Goal of the exercise
This task calls for every entry below to be repeated exactly.
─── Data provided ───
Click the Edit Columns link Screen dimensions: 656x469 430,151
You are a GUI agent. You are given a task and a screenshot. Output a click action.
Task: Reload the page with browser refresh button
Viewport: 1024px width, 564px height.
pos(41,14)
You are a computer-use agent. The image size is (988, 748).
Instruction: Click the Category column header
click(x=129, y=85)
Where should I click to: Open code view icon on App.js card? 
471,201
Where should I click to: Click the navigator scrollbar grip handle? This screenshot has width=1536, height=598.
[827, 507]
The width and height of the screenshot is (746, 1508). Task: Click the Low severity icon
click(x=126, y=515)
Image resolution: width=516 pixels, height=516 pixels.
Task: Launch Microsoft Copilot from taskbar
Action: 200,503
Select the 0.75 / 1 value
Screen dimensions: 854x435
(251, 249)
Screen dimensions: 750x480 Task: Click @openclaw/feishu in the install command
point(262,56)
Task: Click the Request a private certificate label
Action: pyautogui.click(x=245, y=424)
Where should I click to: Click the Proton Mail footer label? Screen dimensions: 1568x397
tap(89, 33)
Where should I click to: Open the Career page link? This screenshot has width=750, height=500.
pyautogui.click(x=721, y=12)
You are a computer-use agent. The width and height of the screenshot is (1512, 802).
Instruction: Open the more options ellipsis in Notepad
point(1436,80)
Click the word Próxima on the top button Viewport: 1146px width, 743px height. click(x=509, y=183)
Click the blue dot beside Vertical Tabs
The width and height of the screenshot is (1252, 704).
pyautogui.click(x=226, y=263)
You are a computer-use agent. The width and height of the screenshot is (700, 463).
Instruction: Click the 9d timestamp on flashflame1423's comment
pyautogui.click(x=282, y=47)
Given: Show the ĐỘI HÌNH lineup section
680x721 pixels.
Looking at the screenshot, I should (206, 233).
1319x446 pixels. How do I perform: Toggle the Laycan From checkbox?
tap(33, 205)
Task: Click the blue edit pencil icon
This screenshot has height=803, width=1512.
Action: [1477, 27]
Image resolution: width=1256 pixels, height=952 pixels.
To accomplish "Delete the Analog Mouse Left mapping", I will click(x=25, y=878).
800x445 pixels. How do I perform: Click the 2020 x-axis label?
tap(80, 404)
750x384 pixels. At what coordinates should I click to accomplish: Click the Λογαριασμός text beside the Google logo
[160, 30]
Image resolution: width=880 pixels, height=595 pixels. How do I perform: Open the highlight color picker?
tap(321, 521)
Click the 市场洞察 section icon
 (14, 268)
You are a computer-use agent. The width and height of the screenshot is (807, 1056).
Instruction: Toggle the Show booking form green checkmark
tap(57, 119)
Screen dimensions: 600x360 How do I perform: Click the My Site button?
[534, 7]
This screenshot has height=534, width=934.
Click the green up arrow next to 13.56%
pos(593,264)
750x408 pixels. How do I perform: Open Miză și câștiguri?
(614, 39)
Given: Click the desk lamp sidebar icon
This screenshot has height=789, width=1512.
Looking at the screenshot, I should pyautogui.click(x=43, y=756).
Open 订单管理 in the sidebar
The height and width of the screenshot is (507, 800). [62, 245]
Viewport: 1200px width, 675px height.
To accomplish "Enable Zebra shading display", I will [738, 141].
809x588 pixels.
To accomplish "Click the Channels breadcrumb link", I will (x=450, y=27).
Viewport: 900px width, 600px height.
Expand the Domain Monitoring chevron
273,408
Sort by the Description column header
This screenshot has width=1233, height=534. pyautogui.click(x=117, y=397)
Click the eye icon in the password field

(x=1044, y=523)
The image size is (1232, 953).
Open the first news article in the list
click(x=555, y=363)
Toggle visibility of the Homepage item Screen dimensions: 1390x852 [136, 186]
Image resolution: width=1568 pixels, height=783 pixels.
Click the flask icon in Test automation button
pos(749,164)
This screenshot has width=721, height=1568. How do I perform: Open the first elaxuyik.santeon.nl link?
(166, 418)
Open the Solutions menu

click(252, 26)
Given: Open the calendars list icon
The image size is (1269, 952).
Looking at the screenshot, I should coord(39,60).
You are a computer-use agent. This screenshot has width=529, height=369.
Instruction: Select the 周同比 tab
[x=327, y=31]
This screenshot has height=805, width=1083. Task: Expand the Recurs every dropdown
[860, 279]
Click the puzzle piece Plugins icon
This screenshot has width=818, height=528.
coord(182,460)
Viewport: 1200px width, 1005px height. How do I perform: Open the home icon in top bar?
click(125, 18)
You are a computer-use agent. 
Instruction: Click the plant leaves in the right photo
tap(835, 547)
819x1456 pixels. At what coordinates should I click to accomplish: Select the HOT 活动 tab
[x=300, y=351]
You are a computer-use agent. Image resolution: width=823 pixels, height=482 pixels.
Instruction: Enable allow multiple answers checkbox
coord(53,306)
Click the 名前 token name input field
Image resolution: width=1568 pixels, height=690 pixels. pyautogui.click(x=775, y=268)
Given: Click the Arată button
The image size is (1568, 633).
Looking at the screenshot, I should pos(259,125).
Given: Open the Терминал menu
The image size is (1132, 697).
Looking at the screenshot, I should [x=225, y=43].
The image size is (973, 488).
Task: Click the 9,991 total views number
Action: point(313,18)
───
Answer for this exercise
Click the Edit Columns link Screen dimensions: 656x469 430,151
You are a GUI agent. You are given a task and a screenshot. Output a click action.
Task: Reload the page with browser refresh button
Viewport: 1024px width, 564px height.
pos(41,14)
You are a computer-use agent. The image size is (988, 748).
Instruction: Click the Category column header
click(x=129, y=85)
Where should I click to: Open code view icon on App.js card? 
471,201
Where should I click to: Click the navigator scrollbar grip handle? This screenshot has width=1536, height=598.
[827, 507]
The width and height of the screenshot is (746, 1508). Task: Click the Low severity icon
click(x=126, y=515)
Image resolution: width=516 pixels, height=516 pixels.
Task: Launch Microsoft Copilot from taskbar
Action: 200,503
Select the 0.75 / 1 value
Screen dimensions: 854x435
(251, 249)
Screen dimensions: 750x480 Task: Click @openclaw/feishu in the install command
point(262,56)
Task: Click the Request a private certificate label
Action: pyautogui.click(x=245, y=424)
Where should I click to: Click the Proton Mail footer label? Screen dimensions: 1568x397
tap(89, 33)
Where should I click to: Open the Career page link? This screenshot has width=750, height=500.
pyautogui.click(x=721, y=12)
You are a computer-use agent. The width and height of the screenshot is (1512, 802).
Instruction: Open the more options ellipsis in Notepad
point(1436,80)
Click the word Próxima on the top button Viewport: 1146px width, 743px height. click(x=509, y=183)
Click the blue dot beside Vertical Tabs
The width and height of the screenshot is (1252, 704).
pyautogui.click(x=226, y=263)
You are a computer-use agent. The width and height of the screenshot is (700, 463).
Instruction: Click the 9d timestamp on flashflame1423's comment
pyautogui.click(x=282, y=47)
Given: Show the ĐỘI HÌNH lineup section
680x721 pixels.
Looking at the screenshot, I should (206, 233).
1319x446 pixels. How do I perform: Toggle the Laycan From checkbox?
tap(33, 205)
Task: Click the blue edit pencil icon
This screenshot has height=803, width=1512.
Action: [1477, 27]
Image resolution: width=1256 pixels, height=952 pixels.
To accomplish "Delete the Analog Mouse Left mapping", I will click(x=25, y=878).
800x445 pixels. How do I perform: Click the 2020 x-axis label?
tap(80, 404)
750x384 pixels. At what coordinates should I click to accomplish: Click the Λογαριασμός text beside the Google logo
[160, 30]
Image resolution: width=880 pixels, height=595 pixels. How do I perform: Open the highlight color picker?
tap(321, 521)
Click the 市场洞察 section icon
 (14, 268)
You are a computer-use agent. The width and height of the screenshot is (807, 1056).
Instruction: Toggle the Show booking form green checkmark
tap(57, 119)
Screen dimensions: 600x360 How do I perform: Click the My Site button?
[534, 7]
This screenshot has height=534, width=934.
Click the green up arrow next to 13.56%
pos(593,264)
750x408 pixels. How do I perform: Open Miză și câștiguri?
(614, 39)
Given: Click the desk lamp sidebar icon
This screenshot has height=789, width=1512.
Looking at the screenshot, I should pyautogui.click(x=43, y=756).
Open 订单管理 in the sidebar
The height and width of the screenshot is (507, 800). [62, 245]
Viewport: 1200px width, 675px height.
To accomplish "Enable Zebra shading display", I will [738, 141].
809x588 pixels.
To accomplish "Click the Channels breadcrumb link", I will (x=450, y=27).
Viewport: 900px width, 600px height.
Expand the Domain Monitoring chevron
273,408
Sort by the Description column header
This screenshot has width=1233, height=534. pyautogui.click(x=117, y=397)
Click the eye icon in the password field

(x=1044, y=523)
The image size is (1232, 953).
Open the first news article in the list
click(x=555, y=363)
Toggle visibility of the Homepage item Screen dimensions: 1390x852 [136, 186]
Image resolution: width=1568 pixels, height=783 pixels.
Click the flask icon in Test automation button
pos(749,164)
This screenshot has width=721, height=1568. How do I perform: Open the first elaxuyik.santeon.nl link?
(166, 418)
Open the Solutions menu

click(252, 26)
Given: Open the calendars list icon
The image size is (1269, 952).
Looking at the screenshot, I should coord(39,60).
You are a computer-use agent. This screenshot has width=529, height=369.
Instruction: Select the 周同比 tab
[x=327, y=31]
This screenshot has height=805, width=1083. Task: Expand the Recurs every dropdown
[860, 279]
Click the puzzle piece Plugins icon
This screenshot has width=818, height=528.
coord(182,460)
Viewport: 1200px width, 1005px height. How do I perform: Open the home icon in top bar?
click(125, 18)
You are a computer-use agent. 
Instruction: Click the plant leaves in the right photo
tap(835, 547)
819x1456 pixels. At what coordinates should I click to accomplish: Select the HOT 活动 tab
[x=300, y=351]
You are a computer-use agent. Image resolution: width=823 pixels, height=482 pixels.
Instruction: Enable allow multiple answers checkbox
coord(53,306)
Click the 名前 token name input field
Image resolution: width=1568 pixels, height=690 pixels. pyautogui.click(x=775, y=268)
Given: Click the Arată button
The image size is (1568, 633).
Looking at the screenshot, I should pos(259,125).
Given: Open the Терминал menu
The image size is (1132, 697).
Looking at the screenshot, I should [x=225, y=43].
The image size is (973, 488).
Task: Click the 9,991 total views number
Action: point(313,18)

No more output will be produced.